_Aim of the exercise_
Return exactly the lines that run from the one containing "The width and height of the screenshot is (644, 359)." to the end of the entries, with both ends included.

___ Record excerpts ___

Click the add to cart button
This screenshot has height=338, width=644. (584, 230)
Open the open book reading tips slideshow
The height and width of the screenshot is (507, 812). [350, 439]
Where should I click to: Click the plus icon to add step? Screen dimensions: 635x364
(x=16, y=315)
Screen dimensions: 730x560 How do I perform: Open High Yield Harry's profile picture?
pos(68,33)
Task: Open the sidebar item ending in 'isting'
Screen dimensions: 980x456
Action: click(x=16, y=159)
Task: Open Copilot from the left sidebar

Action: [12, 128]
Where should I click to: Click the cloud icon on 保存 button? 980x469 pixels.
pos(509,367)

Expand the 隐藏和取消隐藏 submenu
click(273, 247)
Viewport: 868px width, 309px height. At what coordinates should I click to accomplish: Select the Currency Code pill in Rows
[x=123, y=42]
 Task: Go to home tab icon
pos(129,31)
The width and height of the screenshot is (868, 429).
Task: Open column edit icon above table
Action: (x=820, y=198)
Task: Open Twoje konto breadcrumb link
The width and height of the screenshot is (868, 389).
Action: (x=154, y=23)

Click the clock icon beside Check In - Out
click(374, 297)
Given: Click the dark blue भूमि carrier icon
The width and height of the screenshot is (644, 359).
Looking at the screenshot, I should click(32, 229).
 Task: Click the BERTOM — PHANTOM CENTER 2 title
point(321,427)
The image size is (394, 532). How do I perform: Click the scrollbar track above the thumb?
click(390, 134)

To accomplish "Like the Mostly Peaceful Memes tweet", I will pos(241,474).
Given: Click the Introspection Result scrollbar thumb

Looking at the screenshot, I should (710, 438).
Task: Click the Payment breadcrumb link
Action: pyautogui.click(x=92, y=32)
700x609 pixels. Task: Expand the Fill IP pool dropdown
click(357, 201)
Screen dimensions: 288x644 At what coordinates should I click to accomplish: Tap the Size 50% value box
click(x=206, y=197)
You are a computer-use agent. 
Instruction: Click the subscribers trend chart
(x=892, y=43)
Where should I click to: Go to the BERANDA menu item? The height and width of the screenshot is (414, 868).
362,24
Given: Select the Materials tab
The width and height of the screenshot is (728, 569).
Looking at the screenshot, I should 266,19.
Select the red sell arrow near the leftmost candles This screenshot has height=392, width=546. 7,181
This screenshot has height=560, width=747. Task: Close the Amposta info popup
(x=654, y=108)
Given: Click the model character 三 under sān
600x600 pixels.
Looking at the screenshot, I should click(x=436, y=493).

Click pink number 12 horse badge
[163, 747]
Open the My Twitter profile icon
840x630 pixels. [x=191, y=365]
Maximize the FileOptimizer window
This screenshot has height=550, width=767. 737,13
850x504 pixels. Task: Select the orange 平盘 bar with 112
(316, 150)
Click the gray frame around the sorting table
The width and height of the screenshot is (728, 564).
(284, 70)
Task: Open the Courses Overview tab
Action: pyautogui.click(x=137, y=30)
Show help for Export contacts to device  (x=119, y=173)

___

_Exercise answer_
The width and height of the screenshot is (644, 359).
Looking at the screenshot, I should click(32, 229).
 Task: Click the BERTOM — PHANTOM CENTER 2 title
point(321,427)
The image size is (394, 532). How do I perform: Click the scrollbar track above the thumb?
click(390, 134)

To accomplish "Like the Mostly Peaceful Memes tweet", I will pos(241,474).
Given: Click the Introspection Result scrollbar thumb

Looking at the screenshot, I should (710, 438).
Task: Click the Payment breadcrumb link
Action: pyautogui.click(x=92, y=32)
700x609 pixels. Task: Expand the Fill IP pool dropdown
click(357, 201)
Screen dimensions: 288x644 At what coordinates should I click to accomplish: Tap the Size 50% value box
click(x=206, y=197)
You are a computer-use agent. 
Instruction: Click the subscribers trend chart
(x=892, y=43)
Where should I click to: Go to the BERANDA menu item? The height and width of the screenshot is (414, 868).
362,24
Given: Select the Materials tab
The width and height of the screenshot is (728, 569).
Looking at the screenshot, I should 266,19.
Select the red sell arrow near the leftmost candles This screenshot has height=392, width=546. 7,181
This screenshot has height=560, width=747. Task: Close the Amposta info popup
(x=654, y=108)
Given: Click the model character 三 under sān
600x600 pixels.
Looking at the screenshot, I should click(x=436, y=493).

Click pink number 12 horse badge
[163, 747]
Open the My Twitter profile icon
840x630 pixels. [x=191, y=365]
Maximize the FileOptimizer window
This screenshot has height=550, width=767. 737,13
850x504 pixels. Task: Select the orange 平盘 bar with 112
(316, 150)
Click the gray frame around the sorting table
The width and height of the screenshot is (728, 564).
(284, 70)
Task: Open the Courses Overview tab
Action: pyautogui.click(x=137, y=30)
Show help for Export contacts to device  (x=119, y=173)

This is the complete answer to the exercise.